In 2018 to celebrate three decades in design, Hester van Eeghen designed "One Thousand And One Handbags", a pop-up book together with which was launched at the Amsterdam Stedelijk Museum. She imagined an interactive exhibition on the theme of 'the bag as theater', focussed on the owner's experience of touch, smell and their character. In addition an evening was held in the Compagnie Theater with 400 guests, where she directed the performance of a series of theater vignettes representing bag-owning clients, and a ballet with swirling shoes and bags, and presented Mayor Femke Halsema with a set of mayoral bags illustrated with the symbols of the city.

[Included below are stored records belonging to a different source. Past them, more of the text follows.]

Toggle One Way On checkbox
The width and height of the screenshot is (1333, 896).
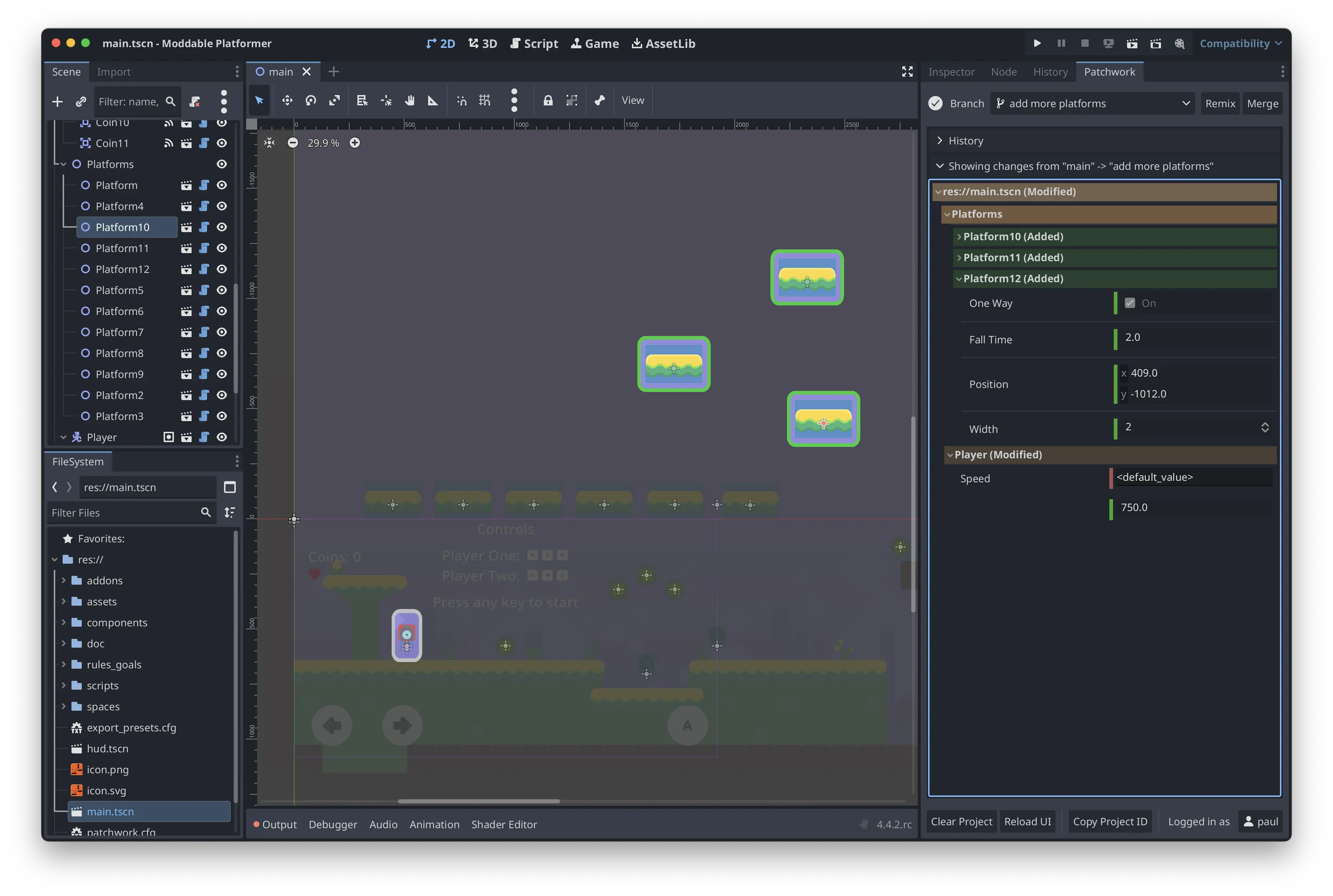[1130, 304]
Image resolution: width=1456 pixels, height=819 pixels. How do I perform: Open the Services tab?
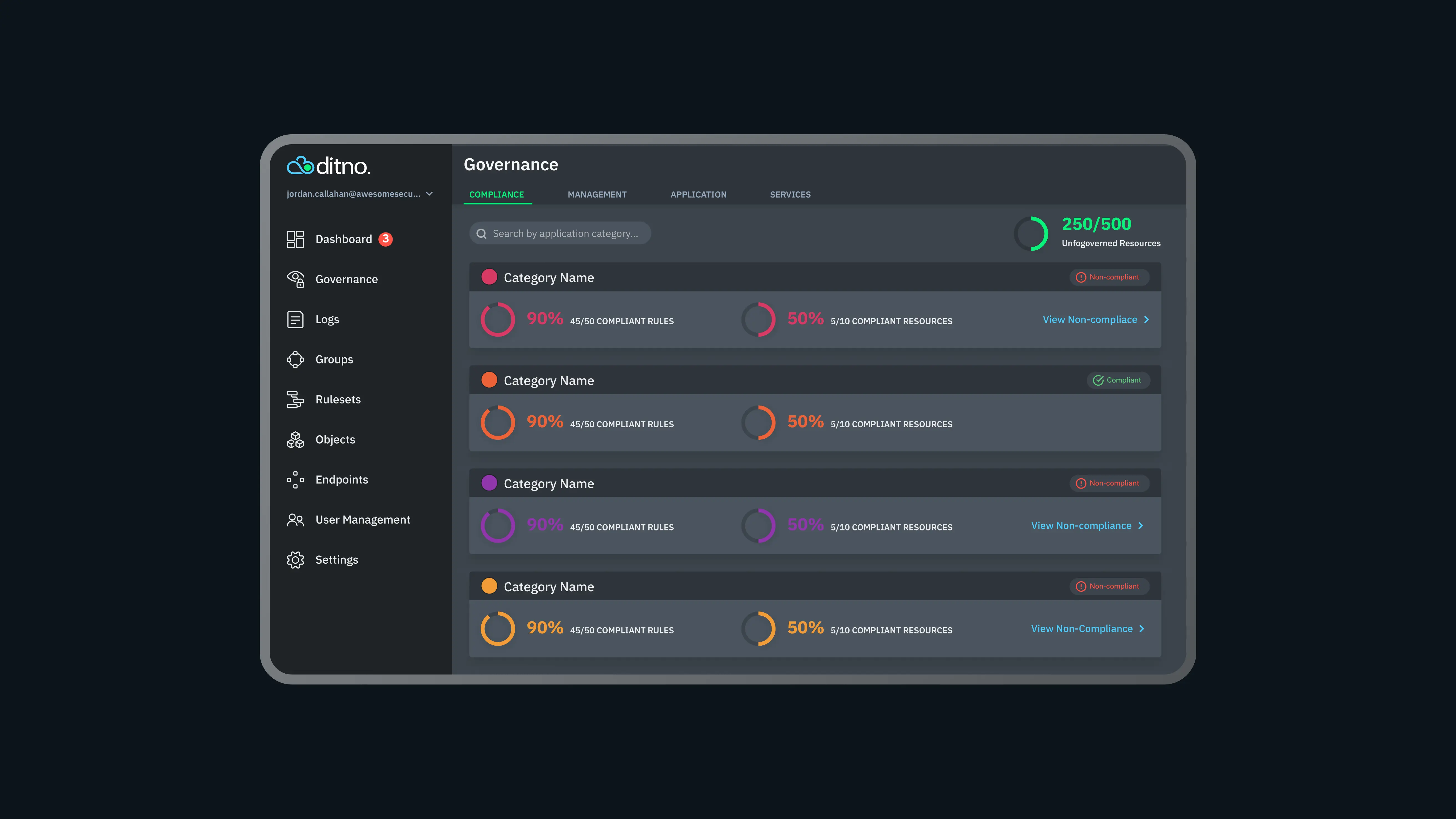790,194
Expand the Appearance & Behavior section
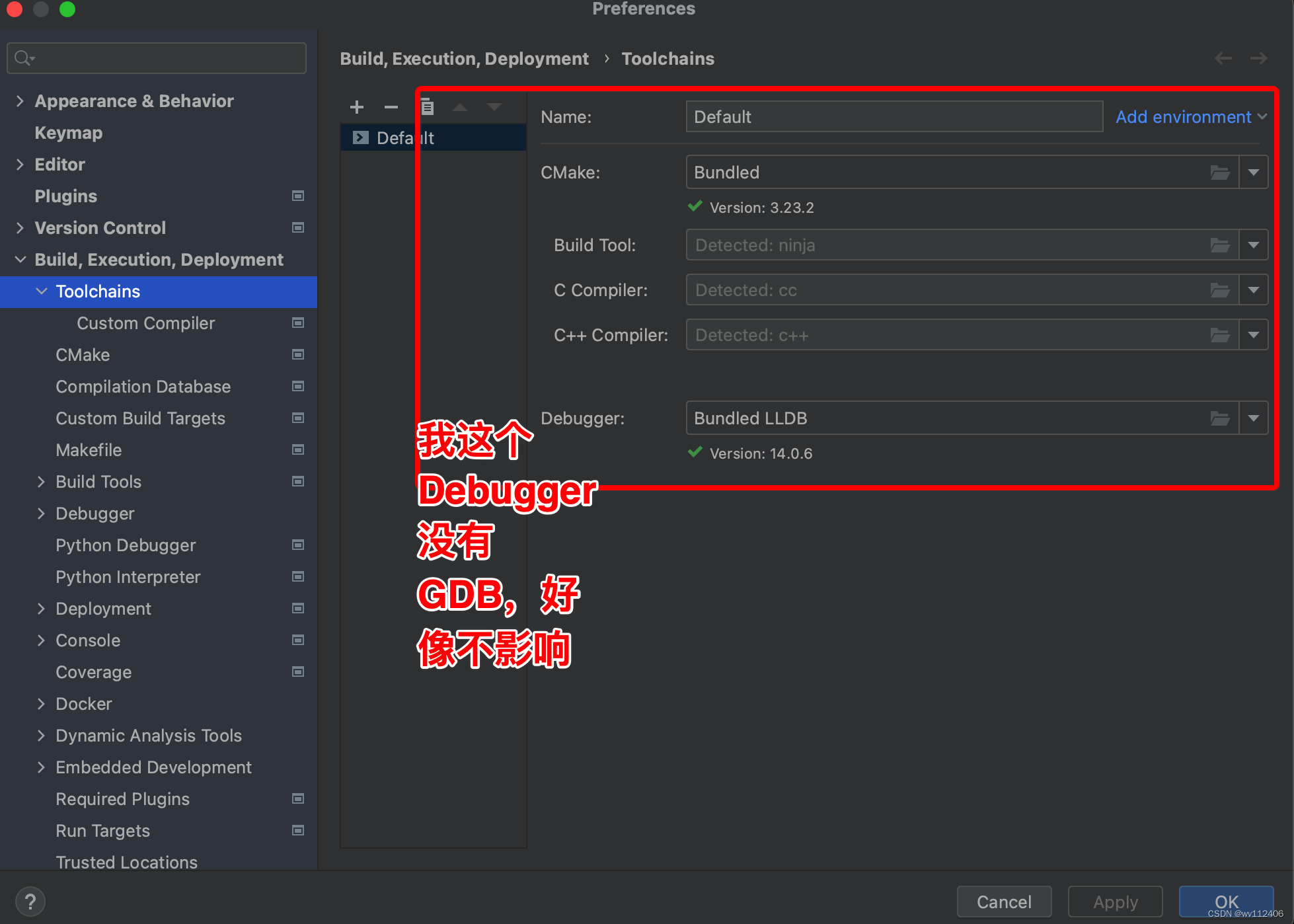Image resolution: width=1294 pixels, height=924 pixels. (20, 101)
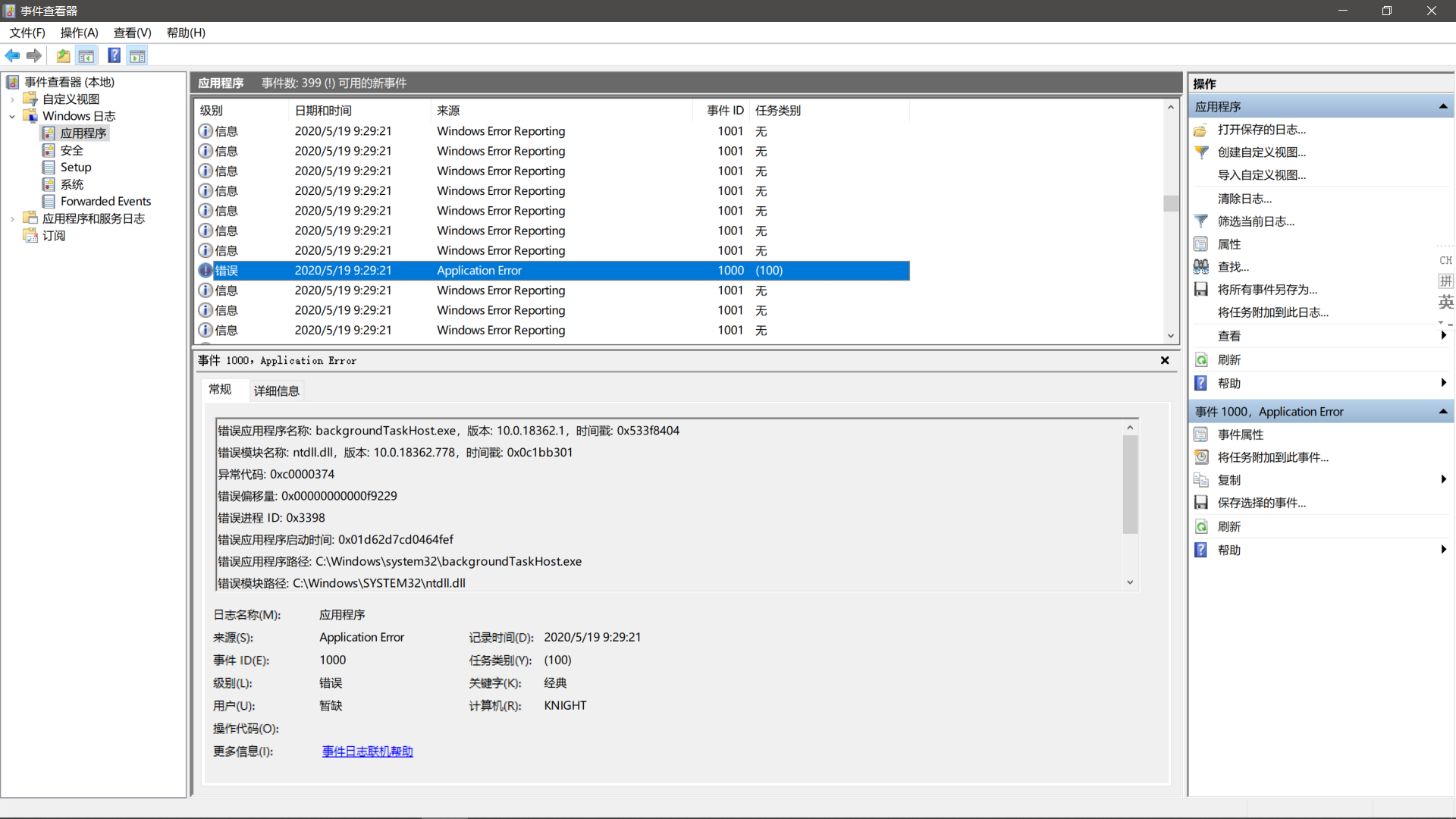
Task: Click the 筛选当前日志 filter icon
Action: (x=1202, y=221)
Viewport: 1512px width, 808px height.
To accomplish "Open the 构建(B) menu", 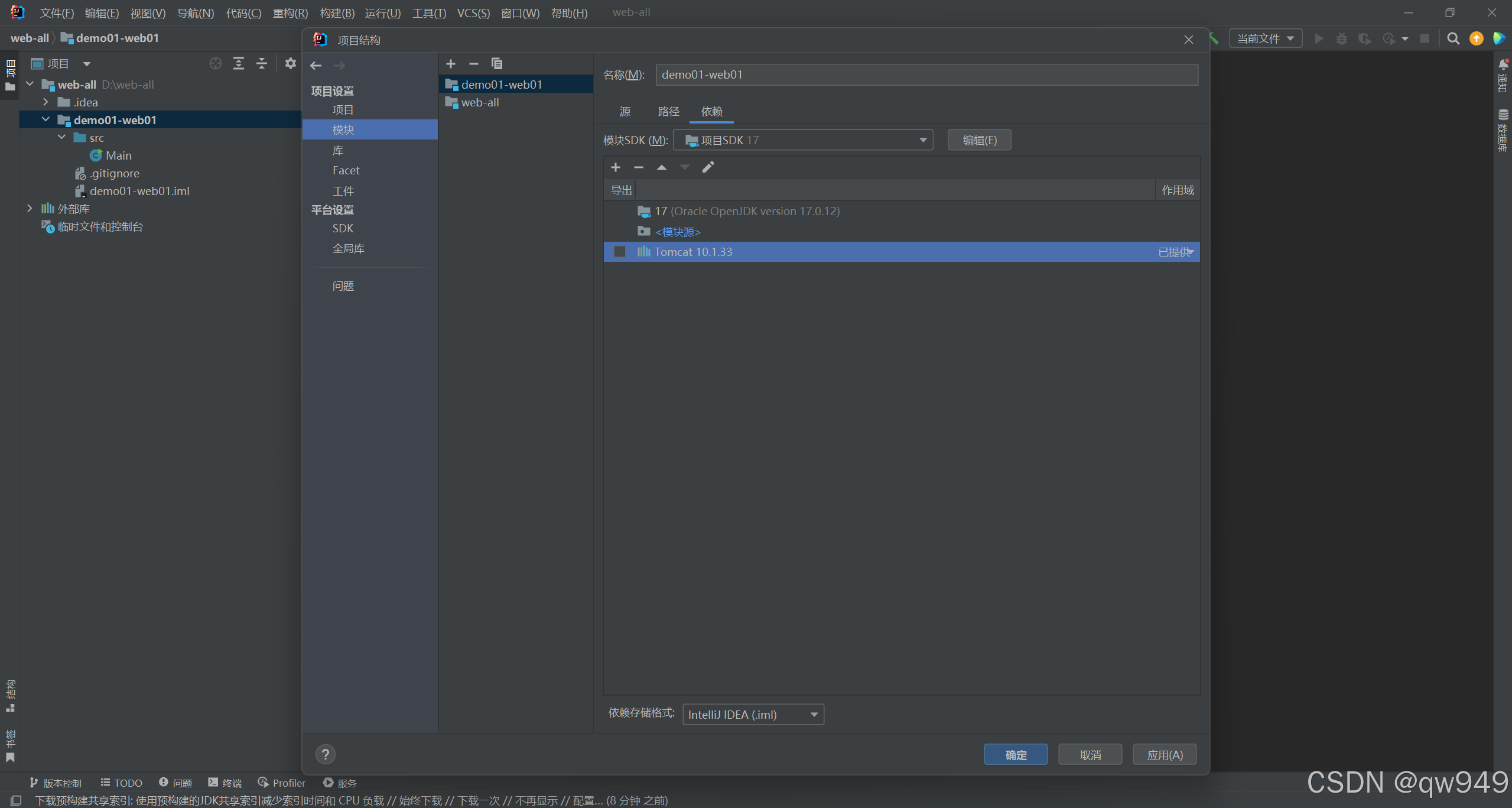I will [x=337, y=13].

Hester’s work is also part of permanent collections in several museums, including the Amsterdam Museum, The Amsterdam Rijksmuseum and the Cooper Hewitt Smithsonian Design Museum in New York. After her death, NAI010 published "A World of Bags", a monograph providing an overview of some of the more 1000 designs she created, along with a number of articles on her life and sources of inspiration.

== Foundation ==
Both in 1998 and 2008 at the occasion of her first and second decade in design, Hester van Eeghen created a collection of 24 unique pieces that were auctioned at Sotheby's Amsterdam, with the proceeds going to the Foundation Hester van Eeghen Leather Design. Every two years, the Foundation organises a competition in collaboration with the Museum of Bags and Purses as a stimulus for designers who work with leather. The theme of the competition focuses on the historical collection of the museum, for example the 2010 theme is Dine & Date. The winner of the Leather Design Prize will have their design produced in a series of 30 pieces. It is an opportunity for the designer to become familiar with the entire process from design to end product.

In 2008, after 20 years of designing, Hester was made a Knight in the Order of Orange-Nassau and given the decorations by the Mayor of Amsterdam Job Cohen for motivating young designers.